One thing you can do is maintain a heap of sequence numbers that are in use as well as the "next sequence number to assign". Try the following:
- When you grab a sequence number, put it in an "in-use" map.
- When you are done making changes with that sequence number, remove it from the "in-use" std::set
- Keep track of the minimum in the set. Whenever the minimum changes from "x" to "y", have Client C request values from x to y, but no greater than y.
So, in your example, when you update the sequence to 2, 1 is put in the in-use set. Then, when you update to 3, 2 is put in there, and the set contains 1 and 2. When the work for 2 is done, 2 is removed from the set, but client C does not pick up any changes because the minimum, 1, is unchanged. When client A is done with 1, the minumum changes from 1 to 3, and client C may read the changes from 1 to 3.

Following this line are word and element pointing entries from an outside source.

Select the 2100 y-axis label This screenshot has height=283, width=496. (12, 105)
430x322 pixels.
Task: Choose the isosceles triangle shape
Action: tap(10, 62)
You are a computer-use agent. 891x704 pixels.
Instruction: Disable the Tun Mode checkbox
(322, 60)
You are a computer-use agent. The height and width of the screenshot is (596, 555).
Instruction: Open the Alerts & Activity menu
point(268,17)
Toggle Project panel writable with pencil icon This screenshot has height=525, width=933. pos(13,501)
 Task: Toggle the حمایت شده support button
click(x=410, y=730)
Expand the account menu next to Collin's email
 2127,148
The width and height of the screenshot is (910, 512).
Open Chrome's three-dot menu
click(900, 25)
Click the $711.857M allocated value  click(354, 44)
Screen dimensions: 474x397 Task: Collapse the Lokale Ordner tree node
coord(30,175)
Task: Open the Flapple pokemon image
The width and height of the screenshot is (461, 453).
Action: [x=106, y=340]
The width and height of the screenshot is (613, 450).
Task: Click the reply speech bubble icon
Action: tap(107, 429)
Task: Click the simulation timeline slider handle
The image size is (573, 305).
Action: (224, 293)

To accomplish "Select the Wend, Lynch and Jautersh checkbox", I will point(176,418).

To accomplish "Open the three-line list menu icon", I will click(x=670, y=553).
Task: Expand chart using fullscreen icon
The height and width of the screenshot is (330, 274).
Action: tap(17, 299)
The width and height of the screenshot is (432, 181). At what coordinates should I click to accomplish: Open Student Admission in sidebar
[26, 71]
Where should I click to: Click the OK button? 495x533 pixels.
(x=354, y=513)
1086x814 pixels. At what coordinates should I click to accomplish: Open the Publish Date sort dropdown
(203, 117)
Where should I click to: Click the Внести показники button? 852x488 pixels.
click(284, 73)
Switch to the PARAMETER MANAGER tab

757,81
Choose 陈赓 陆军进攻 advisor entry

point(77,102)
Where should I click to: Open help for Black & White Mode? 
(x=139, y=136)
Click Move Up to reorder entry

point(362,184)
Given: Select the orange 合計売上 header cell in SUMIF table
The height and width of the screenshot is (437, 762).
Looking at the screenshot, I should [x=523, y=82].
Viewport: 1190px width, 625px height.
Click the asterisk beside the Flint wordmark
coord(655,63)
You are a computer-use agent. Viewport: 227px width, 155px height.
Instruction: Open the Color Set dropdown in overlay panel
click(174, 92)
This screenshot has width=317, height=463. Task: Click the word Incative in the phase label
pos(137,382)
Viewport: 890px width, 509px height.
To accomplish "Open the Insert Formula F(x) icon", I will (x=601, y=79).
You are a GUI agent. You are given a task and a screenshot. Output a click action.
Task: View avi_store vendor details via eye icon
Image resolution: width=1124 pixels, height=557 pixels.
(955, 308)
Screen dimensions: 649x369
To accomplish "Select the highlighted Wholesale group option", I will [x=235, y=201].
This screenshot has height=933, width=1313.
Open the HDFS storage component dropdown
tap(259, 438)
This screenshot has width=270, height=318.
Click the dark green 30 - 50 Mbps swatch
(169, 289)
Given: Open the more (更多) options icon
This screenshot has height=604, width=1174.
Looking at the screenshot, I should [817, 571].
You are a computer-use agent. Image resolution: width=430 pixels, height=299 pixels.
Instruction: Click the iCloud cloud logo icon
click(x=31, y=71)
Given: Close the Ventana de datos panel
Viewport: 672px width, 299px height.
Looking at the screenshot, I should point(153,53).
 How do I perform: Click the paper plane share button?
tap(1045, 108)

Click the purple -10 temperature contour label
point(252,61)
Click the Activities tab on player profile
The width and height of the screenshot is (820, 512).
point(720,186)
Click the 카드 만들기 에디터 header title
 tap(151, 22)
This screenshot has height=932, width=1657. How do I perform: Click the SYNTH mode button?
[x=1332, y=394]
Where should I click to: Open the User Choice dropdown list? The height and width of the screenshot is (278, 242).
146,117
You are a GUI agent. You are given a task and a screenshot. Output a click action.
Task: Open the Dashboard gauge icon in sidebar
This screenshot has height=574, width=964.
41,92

For a more complex example, suppose you have 6 clients use sequence numbers 11, 12, 13, 14, 15, and 16, yet finish in the following order: 12, 13, 11, 15, 14, 16 (which is the order they are removed from the "in-use" set. In this example, after 11 is gone, client C may read 11 through 13, because the minumum changes from 11 to 14. Then, after 14 is gone, client C may read 14 and 15, as the minimum changes from 14 to 16. Then, when 16 is gone, client C can read 16.
This is basically the algorithm we use in TokuMX replication that decides what oplog entries may be replicated to secondaries. Clients A and B would be threads doing writes to the oplog and Client C would be a tailable cursor from the secondary pulling oplog data.